§ Objective: Update the records below by changing every "Given" to "Instruction" and leaving everything else as it is.

Text and item location entries:
────────
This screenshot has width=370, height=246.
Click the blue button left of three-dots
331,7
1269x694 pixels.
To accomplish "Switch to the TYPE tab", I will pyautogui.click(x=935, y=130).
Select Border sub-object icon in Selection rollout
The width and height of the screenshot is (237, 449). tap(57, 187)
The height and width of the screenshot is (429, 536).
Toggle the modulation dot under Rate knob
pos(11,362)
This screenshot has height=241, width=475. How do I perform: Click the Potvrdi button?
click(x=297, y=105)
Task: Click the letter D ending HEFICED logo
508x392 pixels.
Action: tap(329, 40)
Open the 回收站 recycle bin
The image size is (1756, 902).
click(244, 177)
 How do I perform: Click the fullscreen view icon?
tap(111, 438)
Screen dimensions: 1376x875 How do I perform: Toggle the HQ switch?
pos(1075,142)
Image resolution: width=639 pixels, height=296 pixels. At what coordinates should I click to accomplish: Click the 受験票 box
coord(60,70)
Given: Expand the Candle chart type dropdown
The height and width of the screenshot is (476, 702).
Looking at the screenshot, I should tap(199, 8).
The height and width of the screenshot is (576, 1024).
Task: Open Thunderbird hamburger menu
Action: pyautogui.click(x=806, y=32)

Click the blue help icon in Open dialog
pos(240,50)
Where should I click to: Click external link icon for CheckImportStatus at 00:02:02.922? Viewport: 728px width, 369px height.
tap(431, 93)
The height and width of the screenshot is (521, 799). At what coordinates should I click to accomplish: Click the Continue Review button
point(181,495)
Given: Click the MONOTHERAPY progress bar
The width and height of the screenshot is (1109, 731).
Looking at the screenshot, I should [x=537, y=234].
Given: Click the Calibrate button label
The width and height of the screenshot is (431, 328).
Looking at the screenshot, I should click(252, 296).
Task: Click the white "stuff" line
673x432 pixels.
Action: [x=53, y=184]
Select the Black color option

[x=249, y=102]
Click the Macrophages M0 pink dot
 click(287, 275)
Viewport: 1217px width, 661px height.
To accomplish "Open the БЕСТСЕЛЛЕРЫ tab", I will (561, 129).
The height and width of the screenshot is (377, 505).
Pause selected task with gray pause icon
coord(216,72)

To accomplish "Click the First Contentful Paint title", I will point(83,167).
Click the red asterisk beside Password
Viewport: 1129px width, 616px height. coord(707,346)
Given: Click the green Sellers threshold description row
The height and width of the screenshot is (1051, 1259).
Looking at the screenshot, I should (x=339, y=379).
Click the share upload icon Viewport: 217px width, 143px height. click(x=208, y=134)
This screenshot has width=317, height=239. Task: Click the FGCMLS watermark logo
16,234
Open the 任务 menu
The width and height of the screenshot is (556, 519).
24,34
────────
§ Exercise output:
This screenshot has width=370, height=246.
Click the blue button left of three-dots
331,7
1269x694 pixels.
To accomplish "Switch to the TYPE tab", I will pyautogui.click(x=935, y=130).
Select Border sub-object icon in Selection rollout
The width and height of the screenshot is (237, 449). tap(57, 187)
The height and width of the screenshot is (429, 536).
Toggle the modulation dot under Rate knob
pos(11,362)
This screenshot has height=241, width=475. How do I perform: Click the Potvrdi button?
click(x=297, y=105)
Task: Click the letter D ending HEFICED logo
508x392 pixels.
Action: tap(329, 40)
Open the 回收站 recycle bin
The image size is (1756, 902).
click(244, 177)
 How do I perform: Click the fullscreen view icon?
tap(111, 438)
Screen dimensions: 1376x875 How do I perform: Toggle the HQ switch?
pos(1075,142)
Image resolution: width=639 pixels, height=296 pixels. At what coordinates should I click to accomplish: Click the 受験票 box
coord(60,70)
Instruction: Expand the Candle chart type dropdown
The height and width of the screenshot is (476, 702).
Looking at the screenshot, I should tap(199, 8).
The height and width of the screenshot is (576, 1024).
Task: Open Thunderbird hamburger menu
Action: pyautogui.click(x=806, y=32)

Click the blue help icon in Open dialog
pos(240,50)
Where should I click to: Click external link icon for CheckImportStatus at 00:02:02.922? Viewport: 728px width, 369px height.
tap(431, 93)
The height and width of the screenshot is (521, 799). At what coordinates should I click to accomplish: Click the Continue Review button
point(181,495)
Instruction: Click the MONOTHERAPY progress bar
The width and height of the screenshot is (1109, 731).
Looking at the screenshot, I should [x=537, y=234].
Instruction: Click the Calibrate button label
The width and height of the screenshot is (431, 328).
Looking at the screenshot, I should click(252, 296).
Task: Click the white "stuff" line
673x432 pixels.
Action: [x=53, y=184]
Select the Black color option

[x=249, y=102]
Click the Macrophages M0 pink dot
 click(287, 275)
Viewport: 1217px width, 661px height.
To accomplish "Open the БЕСТСЕЛЛЕРЫ tab", I will (561, 129).
The height and width of the screenshot is (377, 505).
Pause selected task with gray pause icon
coord(216,72)

To accomplish "Click the First Contentful Paint title", I will point(83,167).
Click the red asterisk beside Password
Viewport: 1129px width, 616px height. coord(707,346)
Instruction: Click the green Sellers threshold description row
The height and width of the screenshot is (1051, 1259).
Looking at the screenshot, I should (x=339, y=379).
Click the share upload icon Viewport: 217px width, 143px height. click(x=208, y=134)
This screenshot has width=317, height=239. Task: Click the FGCMLS watermark logo
16,234
Open the 任务 menu
The width and height of the screenshot is (556, 519).
24,34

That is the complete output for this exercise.